* Exercise prompt
For this task, output exactly the lines of the material below starting at the line with "Instruction: Open Address" and ending at the line with "Where should I"; pictures are to be excluded.

* Data in this exercise
......

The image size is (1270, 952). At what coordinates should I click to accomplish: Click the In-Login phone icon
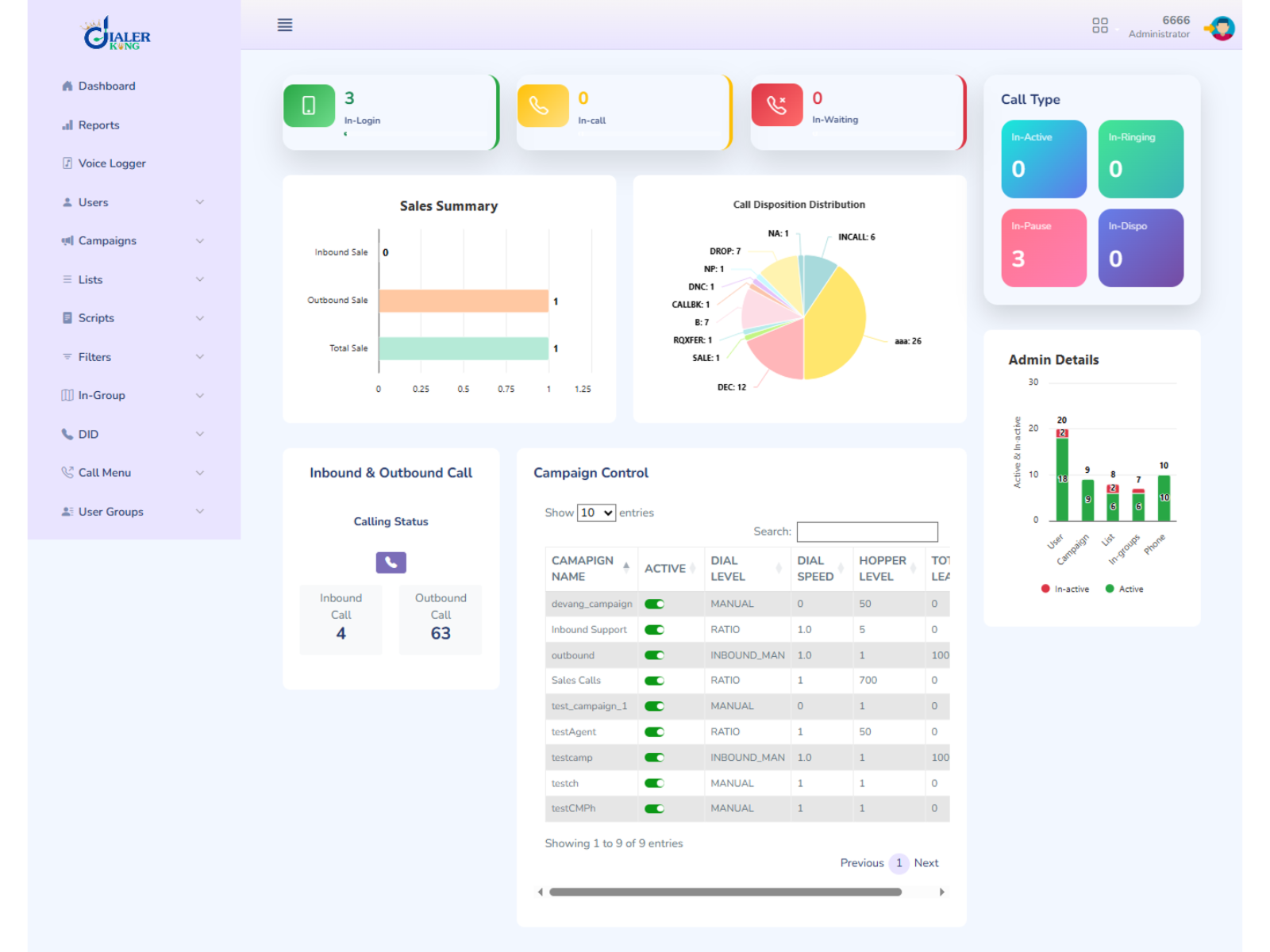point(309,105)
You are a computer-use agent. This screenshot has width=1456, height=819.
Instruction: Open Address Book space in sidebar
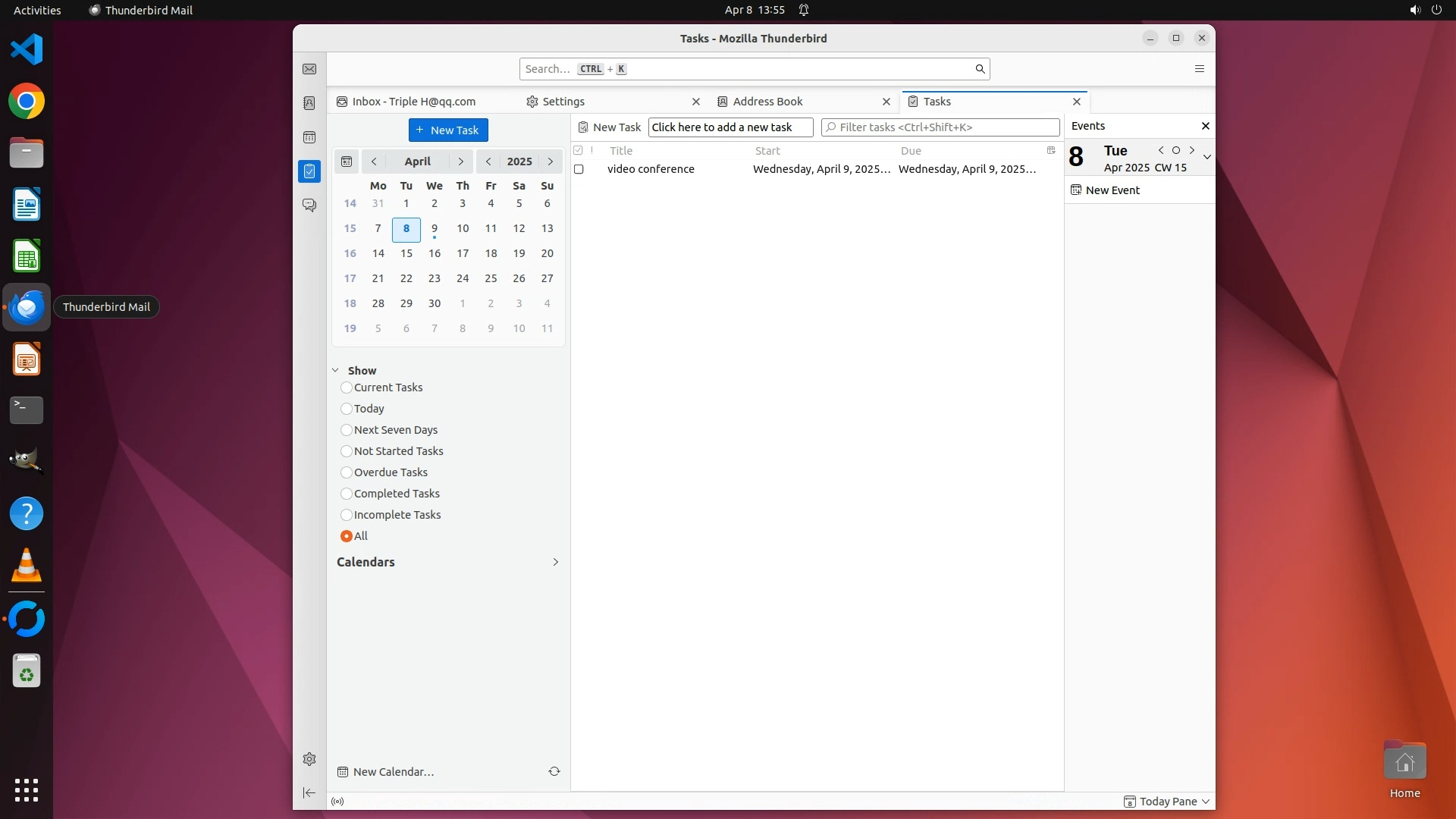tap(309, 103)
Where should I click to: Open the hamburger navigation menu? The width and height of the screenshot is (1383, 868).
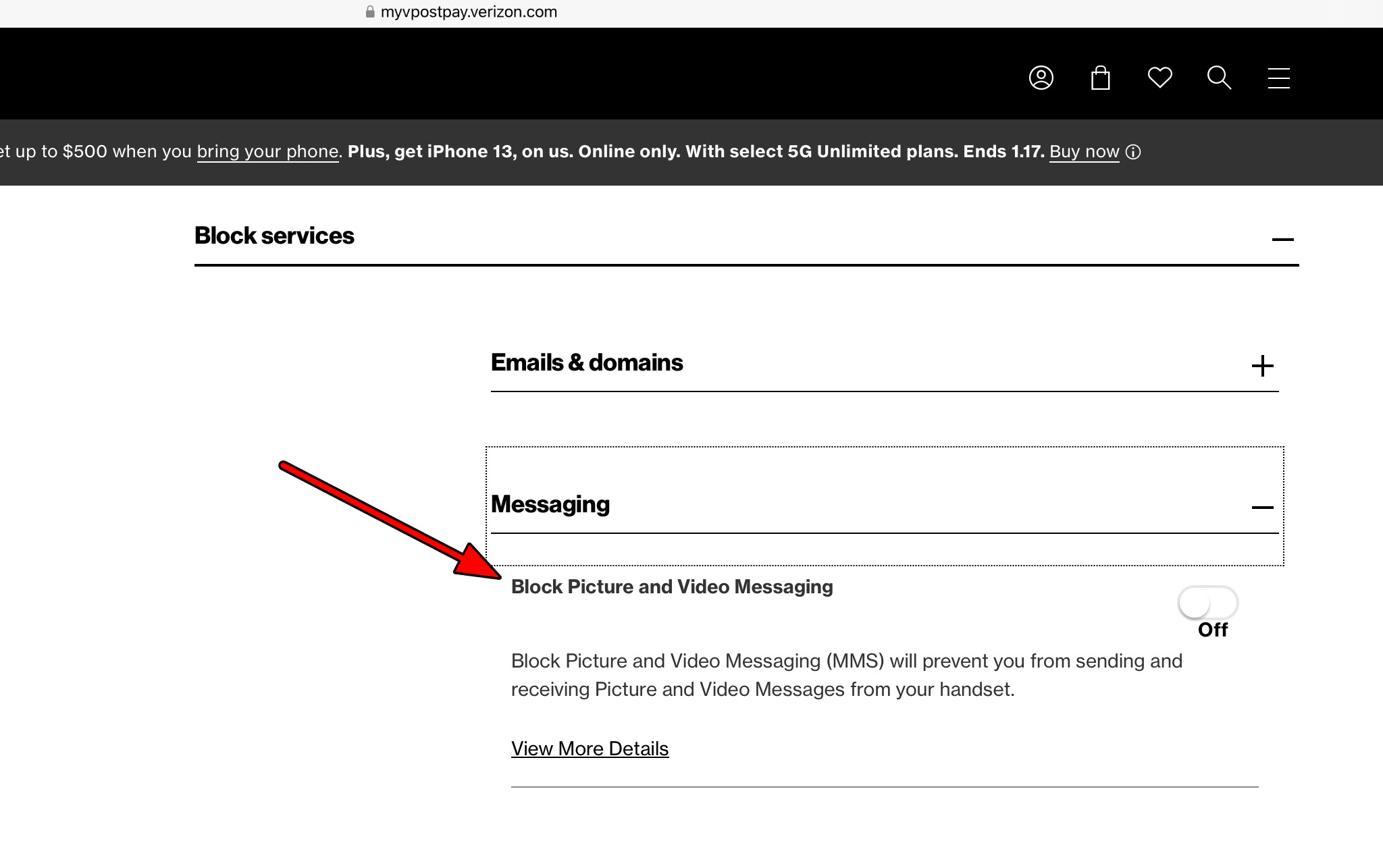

......

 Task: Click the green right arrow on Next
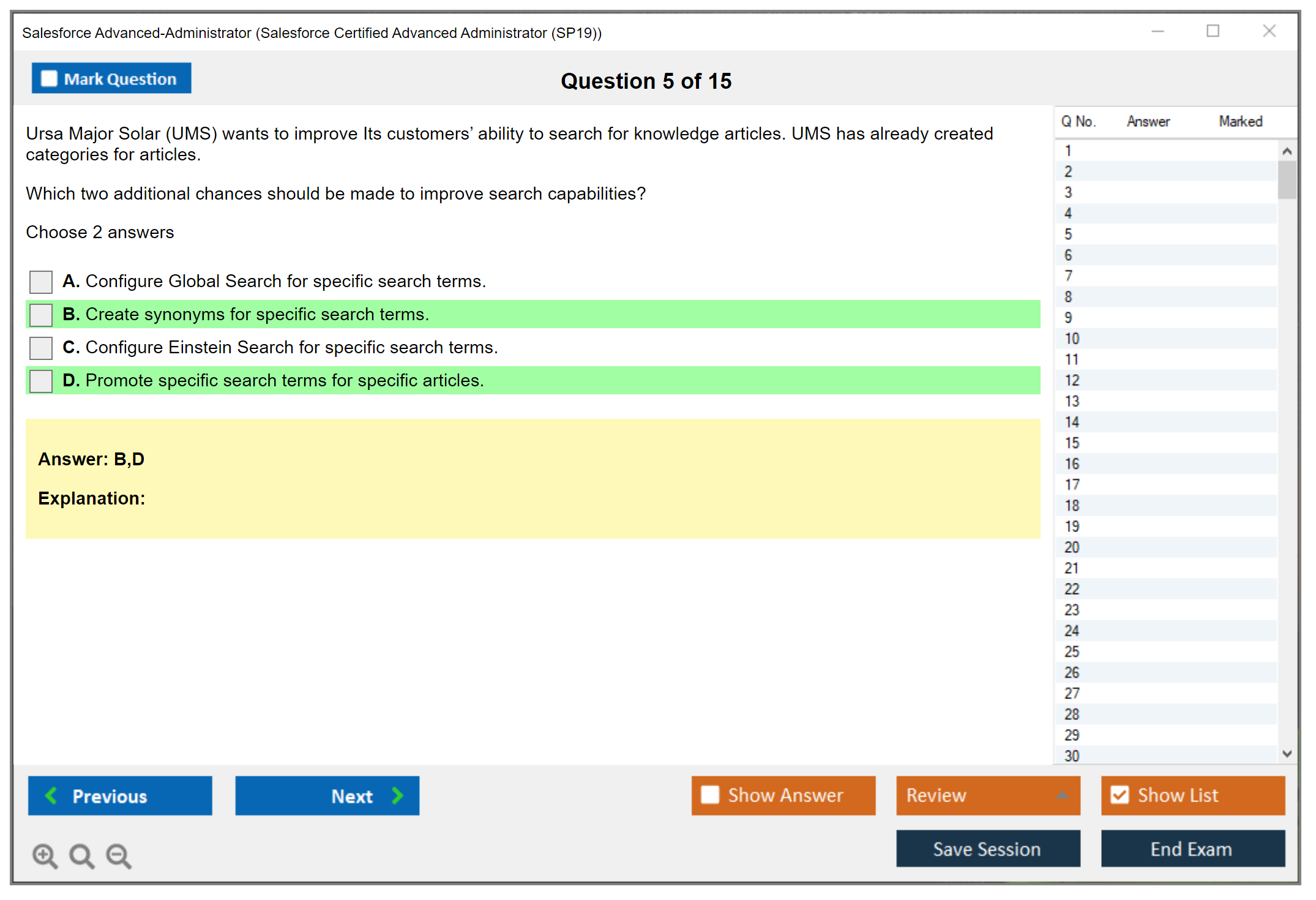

......

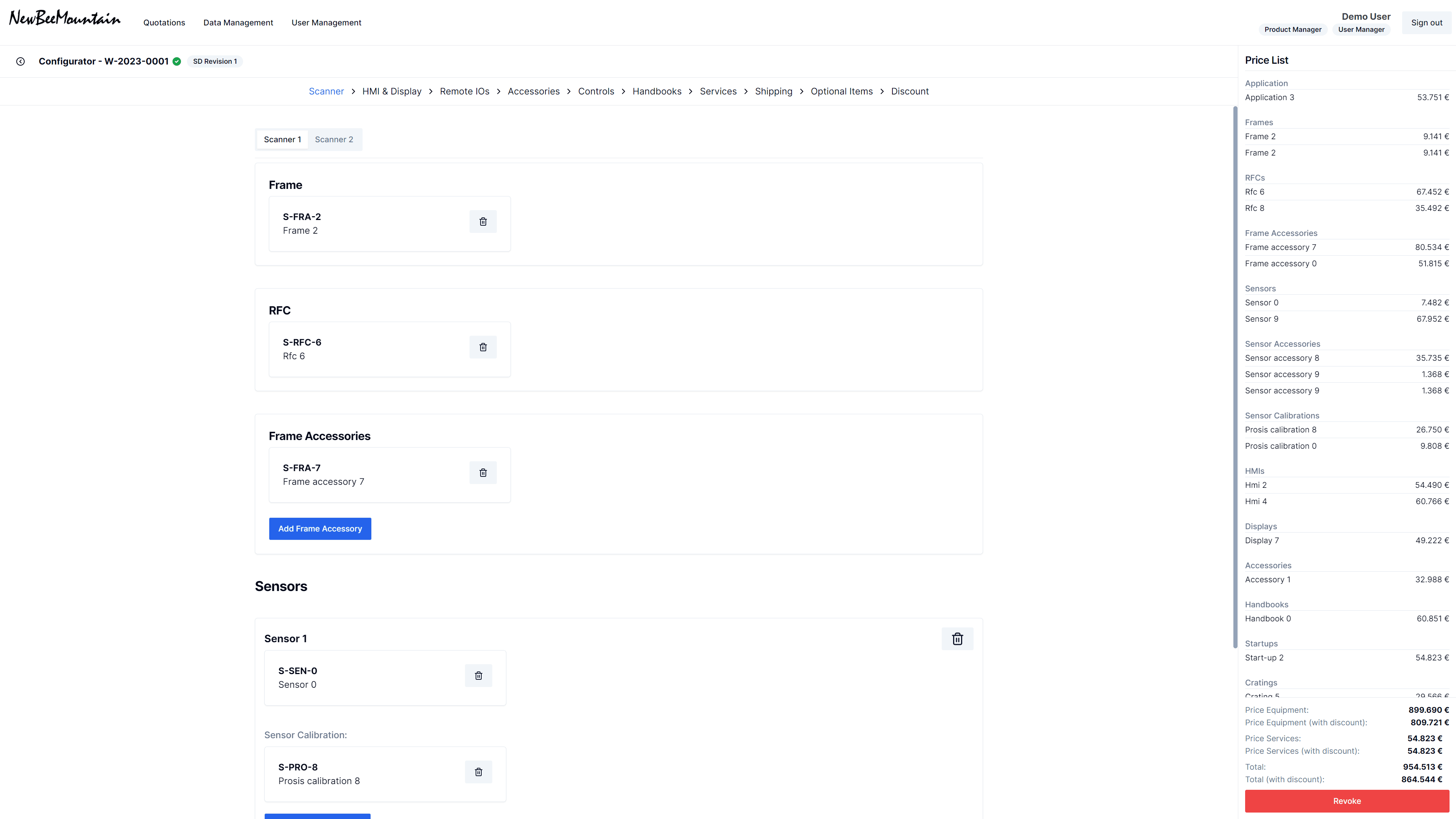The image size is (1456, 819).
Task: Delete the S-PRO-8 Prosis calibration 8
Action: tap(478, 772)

......

* Problem solution
Instruction: Open Address Book space in sidebar
tap(309, 103)
Where should I click to: Open the hamburger navigation menu? The width and height of the screenshot is (1383, 868).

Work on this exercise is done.